▶ Explore the material:
A – Translate this sentence from the text headed "Virtual unrealities" into Spanish: "Tuesday was a relatively inauspicious day."
B – Retype the part of the text headed "Virtual unrealities" starting at "Tuesday was a" and ending at "a rocket launcher.".

Thursday, April 18, 2024

Virtual unrealities

Tuesday was a relatively inauspicious day. I woke up. I went to class. I came home around noon and called my buddy to go eat. He had an alternate suggestion, and we ended up drinking lunch. We staggered outside utterly blitzed at two in the afternoon. Since my stumbling was down to a minimum, I walked to the nearest vehicle and used a pistol to bust open the driver’s window and, subsequently, his skull.

Unfortunately my rather uncharismatic means of persuasion had attracted attention. Twenty seconds later three cruisers were tailing us, so I took a left and headed directly to an arms dealer, where with only minimal hassle I purchased several grenades, a light sub-machine gun and a rocket launcher.

I raced through alleyways lobbing bombs from my window and laughing maniacally. Suddenly, over the roaring of my engine I heard the characteristic whirring of police helicopter backup. To my right, Gatling gun rounds whizzed into a parked car, setting it aflame. The car’s detonation, combined with my grenades, sent everything behind us into a hell-spawned conflagration. Awesome.

▶ Given entries:

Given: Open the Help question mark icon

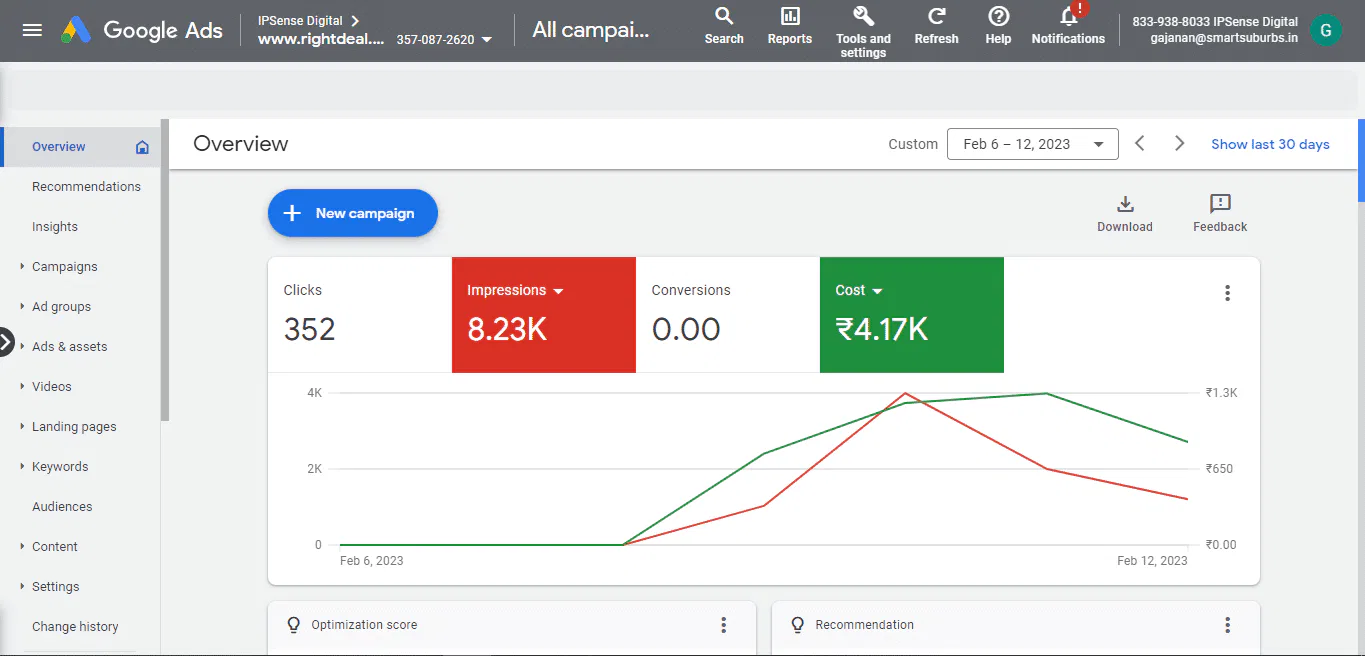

* * *

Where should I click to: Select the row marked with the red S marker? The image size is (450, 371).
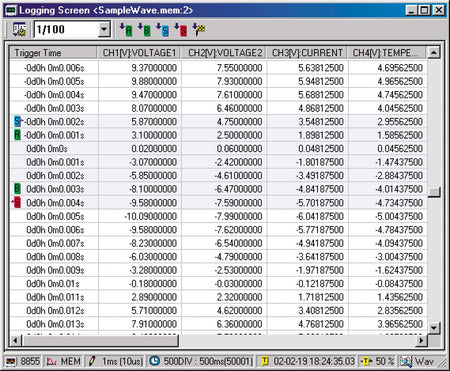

---

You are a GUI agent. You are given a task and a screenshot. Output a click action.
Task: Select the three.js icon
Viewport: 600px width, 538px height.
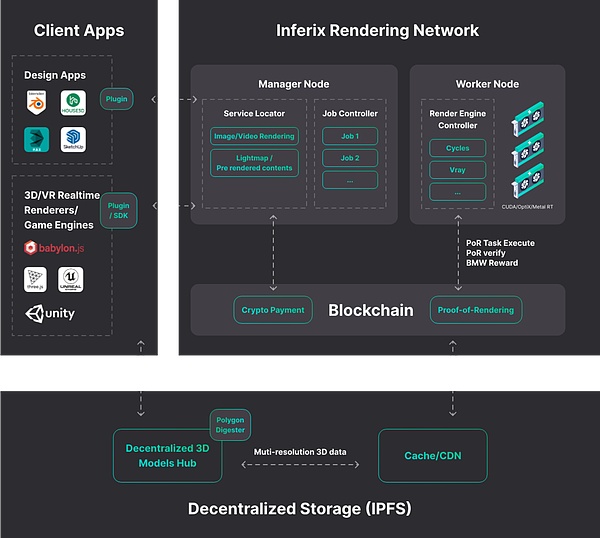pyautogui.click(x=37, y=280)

▶ Answers in order:
A – El martes fue un día relativamente poco auspicioso.

B –
Tuesday was a relatively inauspicious day. I woke up. I went to class. I came home around noon and called my buddy to go eat. He had an alternate suggestion, and we ended up drinking lunch. We staggered outside utterly blitzed at two in the afternoon. Since my stumbling was down to a minimum, I walked to the nearest vehicle and used a pistol to bust open the driver’s window and, subsequently, his skull.

Unfortunately my rather uncharismatic means of persuasion had attracted attention. Twenty seconds later three cruisers were tailing us, so I took a left and headed directly to an arms dealer, where with only minimal hassle I purchased several grenades, a light sub-machine gun and a rocket launcher.